Oops! We neglected to mention we're recording everything you do while fronting as a security device. The fact that we can record you is in no way intentional, a mic must have just fallen into the device. https://t.co/ebNdMnD8jZ
— Scott Galloway (@profgalloway) February 20, 2019
And this is why I don’t trust @Google hardware. While it’s not per se bad to put a microphone into an iot device, doing so without informed consent displays a shocking lack of respect for client’s wants and needs.
— Ashton Kemerling (@ashton) February 19, 2019
The crazy thing about this whole Google Nest, hidden microphone thing is that all the inexpensive smart TVs that people are filling their houses with also have microphones in them. And those TVs are actively sending data. By design.#YouAreTheProduct https://t.co/KoQYNHGSIK
— Bryan William Jones (@BWJones) February 20, 2019
If anything, the whole google nest secret mic debacle is a sign that we need more people tearing apart consumer goods to validate what the vendor is saying is true, or isn’t. https://t.co/XBugwzpxA6
— Daniel Cuthbert (@dcuthbert) February 20, 2019
"secret microphone" are not words I ever want to read regarding an item after I buy it
— Kylara 💗💜💙 (@KylaraEris) February 19, 2019
A PR tactic I started seeing from tech giants saying "nothing secret about it" when caught red-handed
— Jane Manchun Wong (@wongmjane) February 20, 2019
If there's nothing secret about it, why being so shady?
(e.g. Facebook over Research app and Google over Nest)
https://t.co/Msz1rm2Ajd
Stop putting this crap in your homes people.https://t.co/JHs7C7p5Kk
— Michael Krieger (@LibertyBlitz) February 20, 2019
Wait'll the people worried about Nest find out the Nexus in their pocket has a camera, microphone, accelerometer, GPS and a net connection.
— Kevin Fox 🦊😷 (@kfury) January 13, 2014
This controversy is the kind of thing Nest owners feared when the company was acquired by Google in 2014, according to a Forbes report. Buyers who had trusted their home security to Nest worried about them working under Google, who makes money serving ads targeted using personal data they collect.

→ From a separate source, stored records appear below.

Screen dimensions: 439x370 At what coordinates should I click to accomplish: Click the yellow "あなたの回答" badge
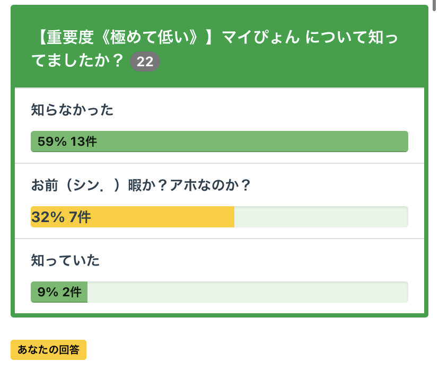(48, 350)
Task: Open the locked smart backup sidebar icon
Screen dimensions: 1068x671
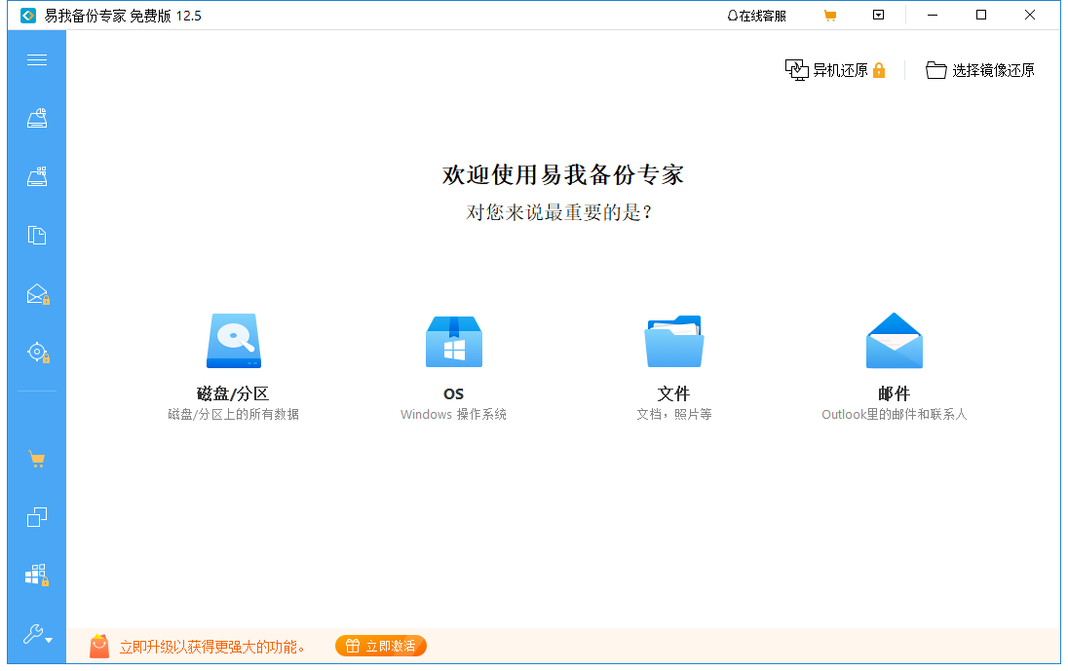Action: coord(37,352)
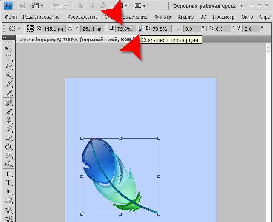Open the Фильтр menu
The width and height of the screenshot is (273, 222).
click(163, 17)
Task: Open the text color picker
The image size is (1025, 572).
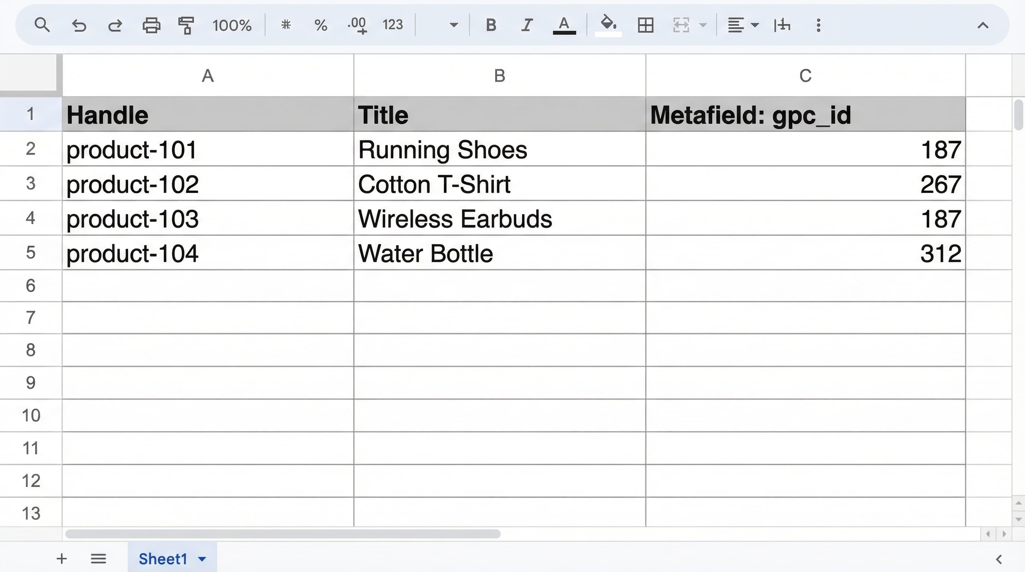Action: click(564, 25)

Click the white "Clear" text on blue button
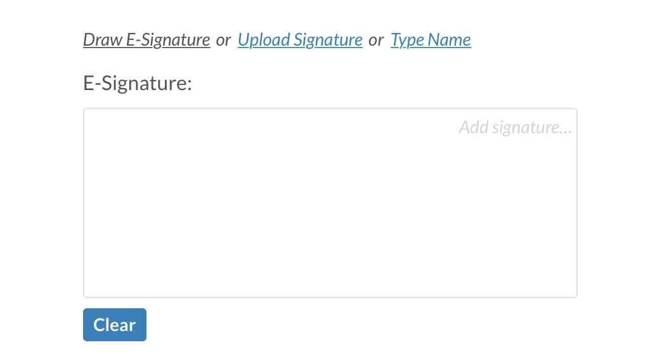coord(115,325)
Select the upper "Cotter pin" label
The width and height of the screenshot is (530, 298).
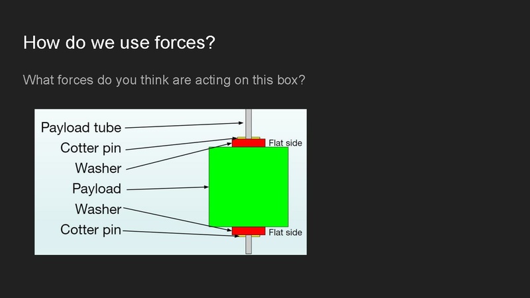[x=91, y=148]
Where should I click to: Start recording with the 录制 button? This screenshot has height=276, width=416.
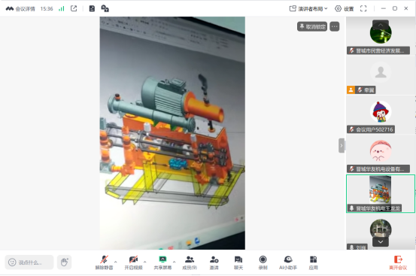(x=263, y=262)
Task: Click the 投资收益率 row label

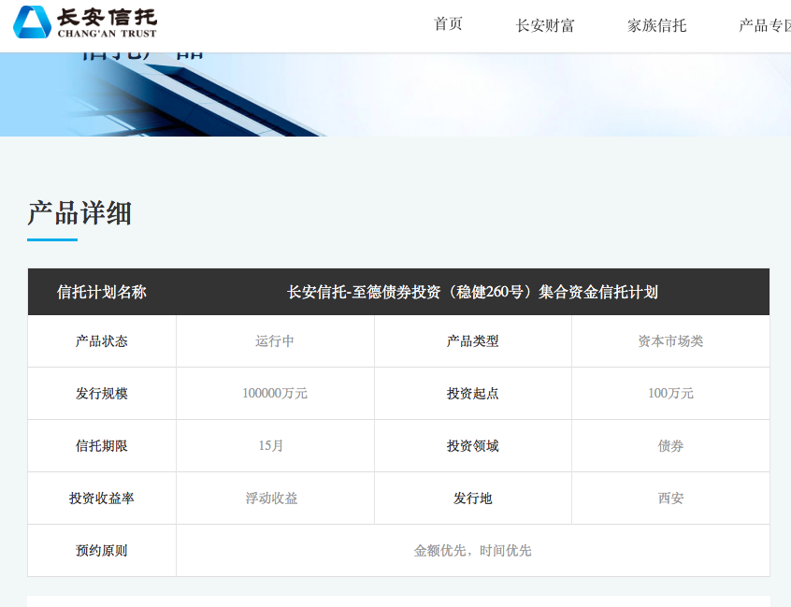Action: coord(101,498)
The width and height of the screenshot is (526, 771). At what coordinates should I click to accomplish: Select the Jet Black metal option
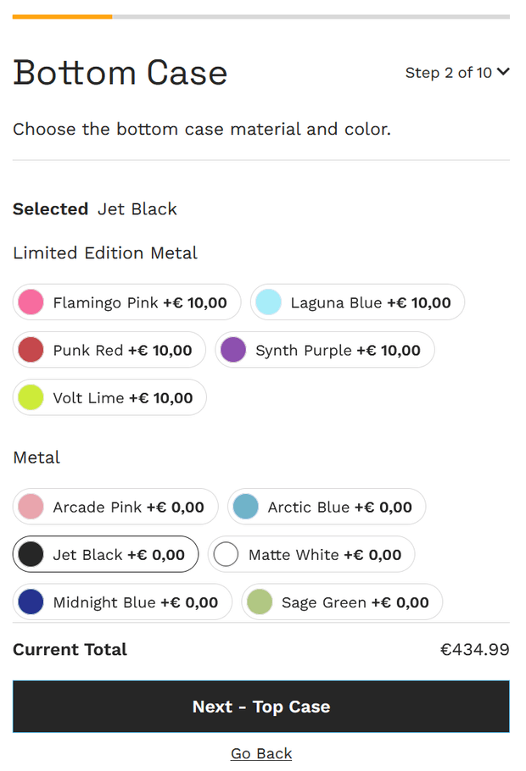click(106, 555)
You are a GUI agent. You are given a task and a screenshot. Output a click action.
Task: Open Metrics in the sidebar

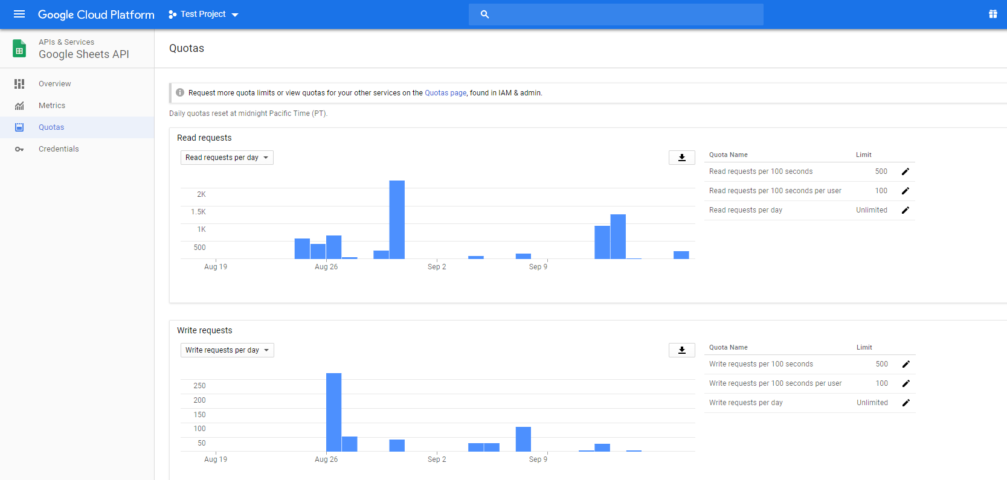(x=52, y=106)
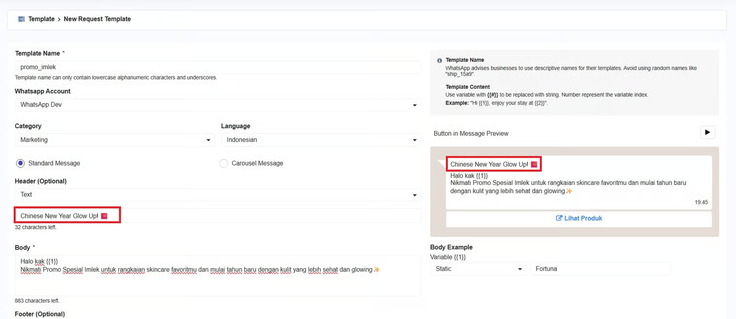Click the play button beside Message Preview
Viewport: 736px width, 319px height.
[707, 133]
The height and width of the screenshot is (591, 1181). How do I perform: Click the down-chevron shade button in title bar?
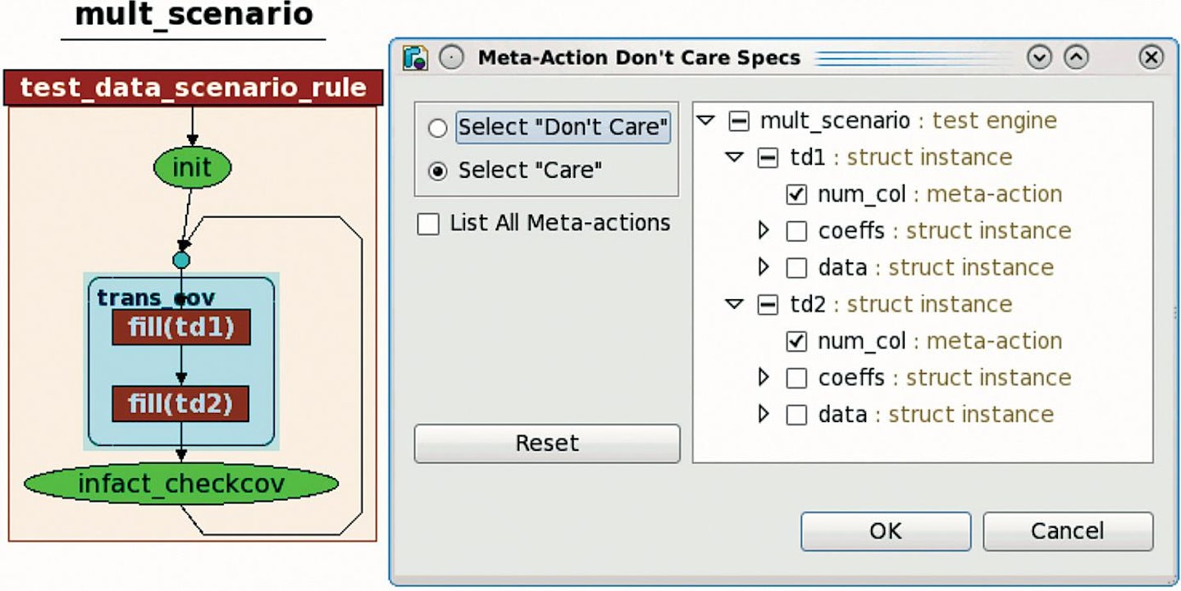(1039, 58)
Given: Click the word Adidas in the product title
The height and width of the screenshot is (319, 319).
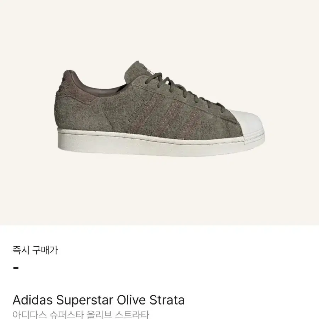Looking at the screenshot, I should coord(32,300).
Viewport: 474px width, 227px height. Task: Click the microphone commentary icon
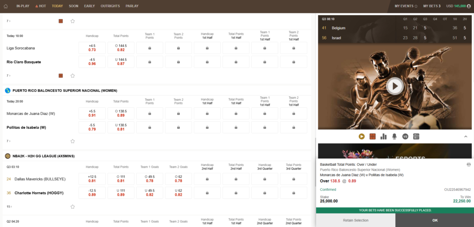(394, 136)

“A lot of people are made uneasy because they entered an agreement (to share their personally identifiable stream of data) with one company (Nest) but now that agreement has been transferred to another company (Google),” Parker Higgins, an activist with the Electronic Frontier Foundation, told Forbes magazine in 2014.
The Nest acquisition seems to have been less successful than hoped for Google as well. A 2016 Ars Technica story described a company with hundreds of employees, unable to ship a product.